State and federal health agencies have expressed alarm at overdoses involving the deworming drug in recent weeks. The FDA, the Centers for Disease Control and Prevention and the National Institutes of Health have warned for months against using the drug to treat the coronavirus, saying its use can “cause serious harm.” The Mississippi State Department of Health recently issued an alert advising people not to take the drug. It said that “at least 70 percent of the recent calls” to the state’s poison-control center have been from people ingesting ivermectin to treat or prevent covid-19.

A version of ivermectin approved for humans has long been used to fight parasitic infections, and some doctors have become vocal advocates of using the drug for covid, prescribing it routinely. A group of researchers who reviewed data from 14 ivermectin studies found that the results “cannot confirm the widely advertised benefits,” although other trials are ongoing.

The drug has found particular traction in conservative circles, promoted by talk-show hosts and Republican lawmakers.

Ohio reported nearly 6,000 new coronavirus infections on Tuesday, bringing the state’s seven-day average for new cases to 4,717, according to data compiled by The Post. More than 2,700 people are now hospitalized for covid in Ohio.

More than 48 percent of the state is fully vaccinated. Data from the Ohio Department of Health shows that only about 500 of the roughly 21,000 state residents who have been hospitalized with covid since Jan. 1 were vaccinated.

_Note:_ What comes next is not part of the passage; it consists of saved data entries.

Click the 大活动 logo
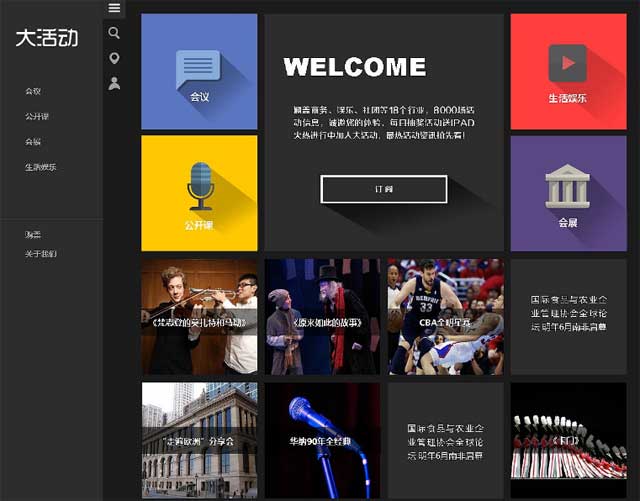 coord(46,38)
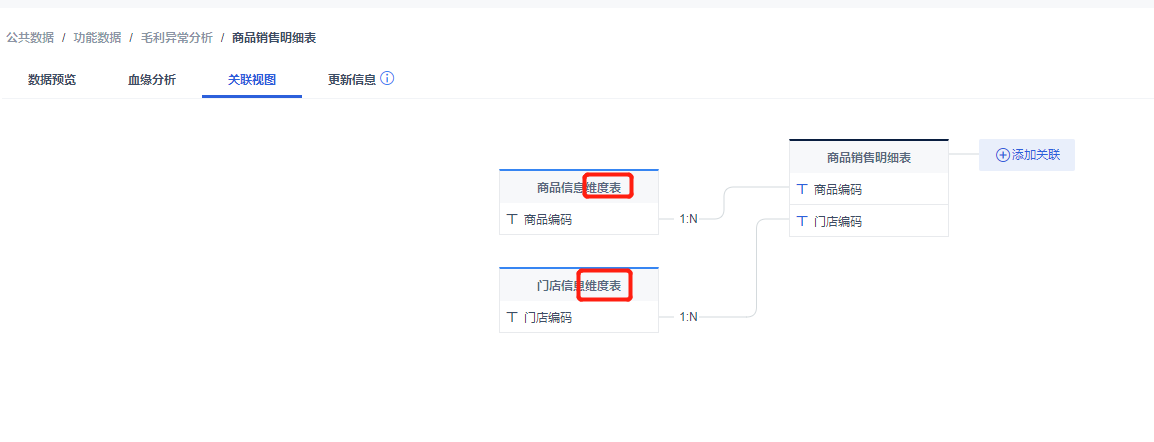Select the 门店信息维度表 table header
The height and width of the screenshot is (442, 1154).
click(578, 285)
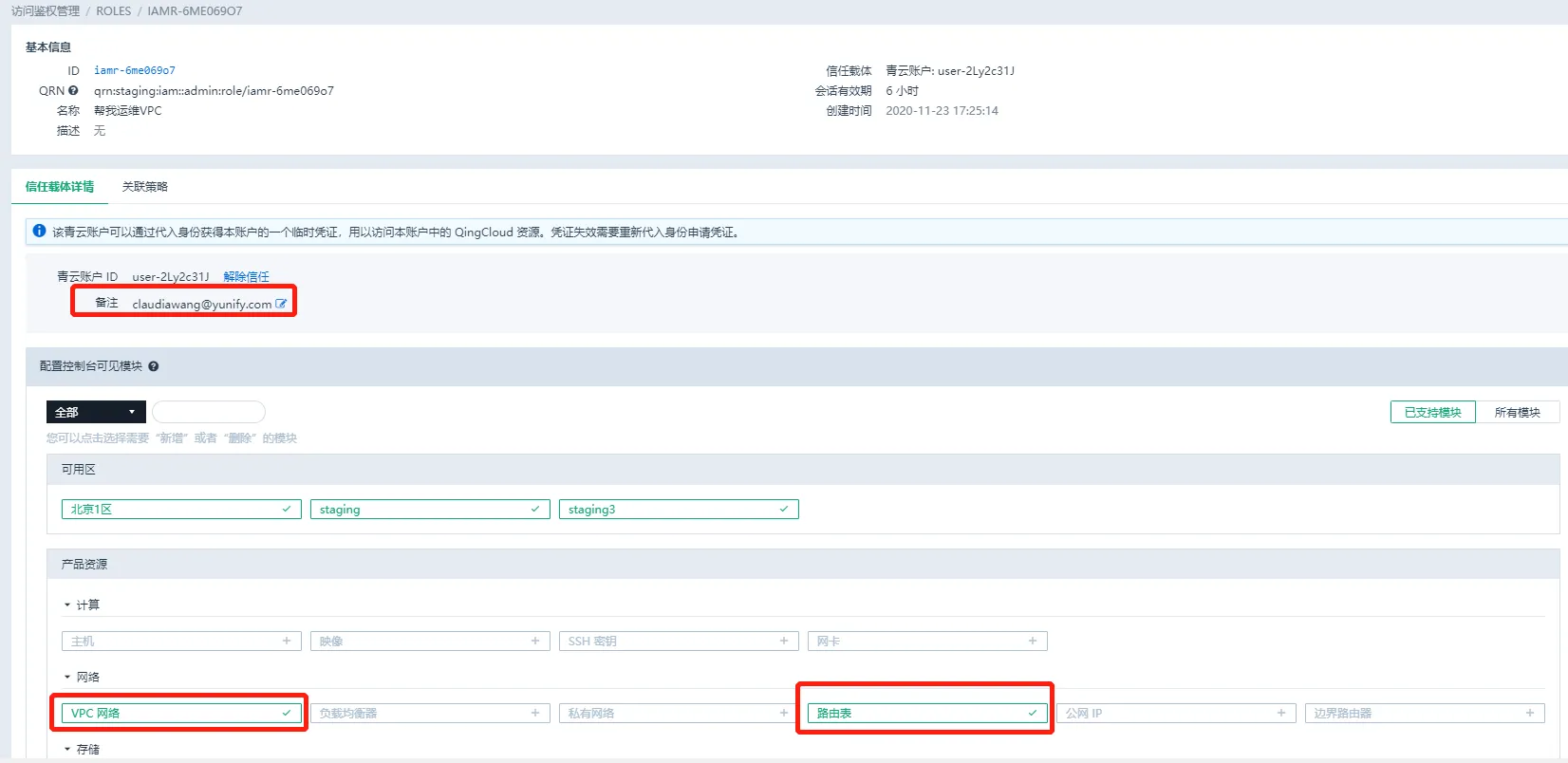Click the 所有模块 button

tap(1517, 412)
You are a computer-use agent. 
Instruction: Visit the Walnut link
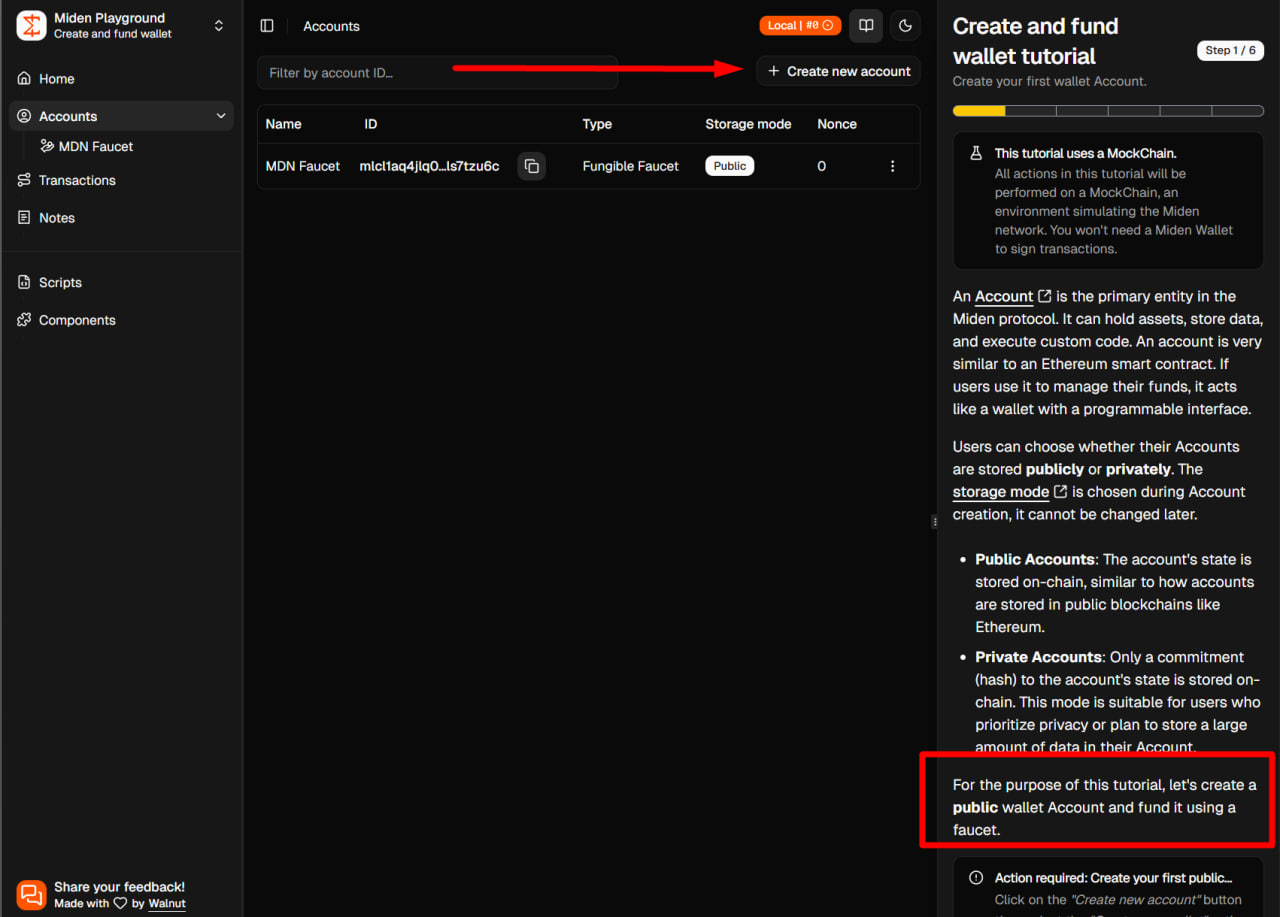pos(167,903)
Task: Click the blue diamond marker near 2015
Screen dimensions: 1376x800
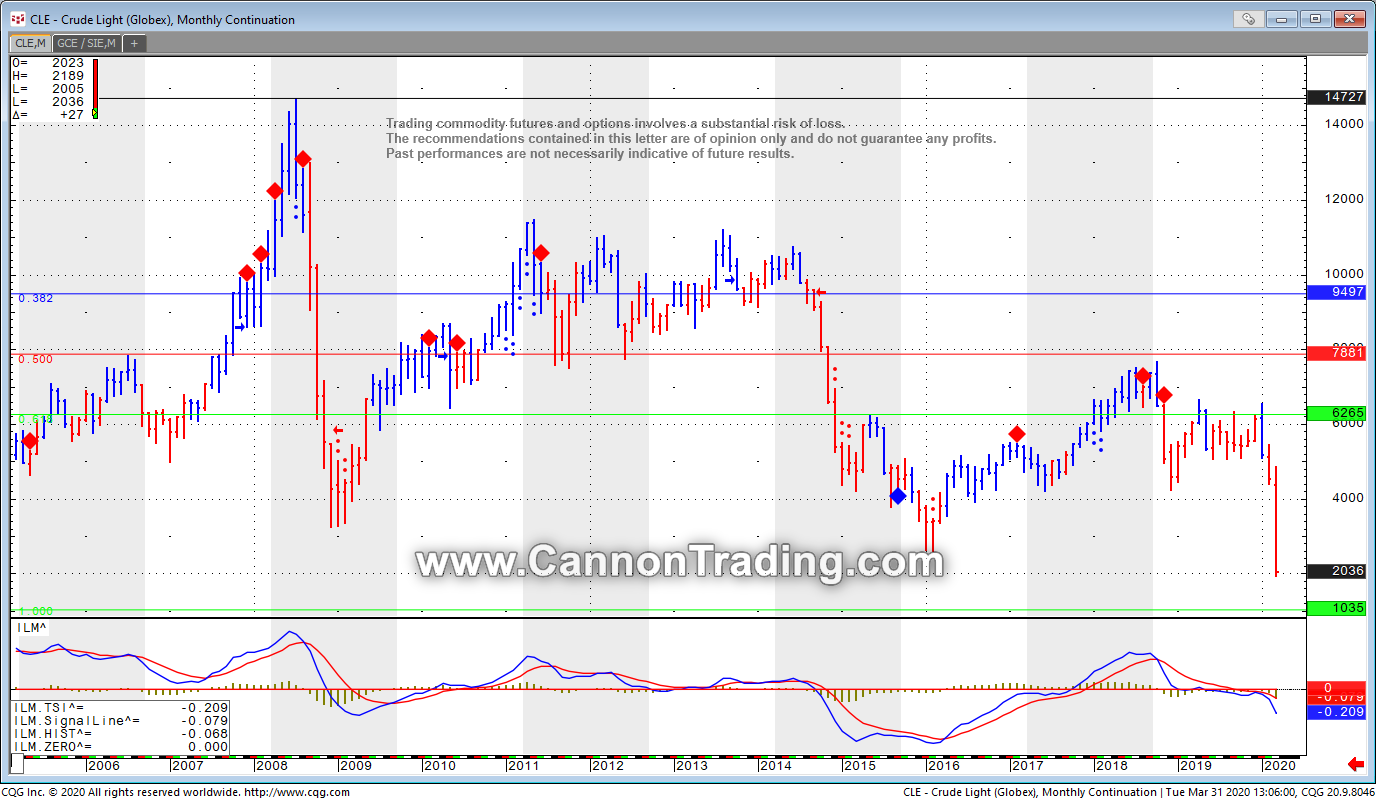Action: pyautogui.click(x=898, y=496)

Jeffrey Smith, of Fairfield Township, Ohio, tested positive for the coronavirus on July 9 and was admitted to an intensive care unit six days later, according to the lawsuit filed in Butler County Common Pleas Court. The hospital, less than 30 miles outside Cincinnati, treated the father of three with its usual coronavirus protocol of remdesivir, plasma and steroids. Smith was experiencing “a period of relative stability” before his condition worsened July 27, according to the lawsuit, and he was sedated and placed on a ventilator days later.

After her husband was placed in a medically induced coma on Aug. 20, Julie Smith sought and was given a prescription of the drug by Fred Wagshul, an Ohio doctor who told the Capital Journal that the government’s stance toward ivermectin amounts to “genocide.”

Wagshul backed off the word choice in an interview with The Post but falsely claimed that ivermectin has proved more effective at warding off the coronavirus than the vaccines, although he said he also recommended immunization.

But when Smith asked doctors to administer the drug, the hospital refused to do so, telling her that ivermectin could interfere with other treatments and that there was nothing left for them to do, according to the lawsuit. Davidson acknowledged to The Post that the drug is “controversial” and said the hospital was “adamant.”

Among those who filed the lawsuit was Ralph Lorigo, the Erie County Conservative Party chairman who has sued successfully in Illinois and New York for similar orders to use ivermectin. Davidson said he believes Julie Smith read about Lorigo’s successful court actions, which resulted in her finding a physician in Wagshul who was willing to prescribe the drug. Attempts to reach Lorigo were unsuccessful.

The Front Line Covid-19 Critical Care Alliance, a nonprofit touting ivermectin as a preventive treatment for covid that lists Wagshul as a founding physician, is referenced in the Ohio lawsuit. The organization includes prices and locations of pharmacies that will supply the deworming drug, according to the Capital Journal.

As part of the complaint filed to the judge, Julie Smith signed a full release that relieved West Chester Hospital of any liability related to the ivermectin treatment. Davidson told The Post on Tuesday that Jeffrey Smith “hasn’t gotten any worse” eight days into his treatment.

Steve Feagins, chief clinical officer with Mercy Health in Cincinnati, told the WCPO television station that while he understands people’s desperation in looking for something that’s not a vaccine to help prevent or treat the virus, he called the decision to prescribe ivermectin to covid patients “a tough risk-to-benefit ratio.”

“Anything we give in a hospital, you have to know that has been pharmacy-vetted, approved, is the benefit exceeds the harm,” Feagins said. “But I could tell you, if something works and is approved and authorized, we will do it.”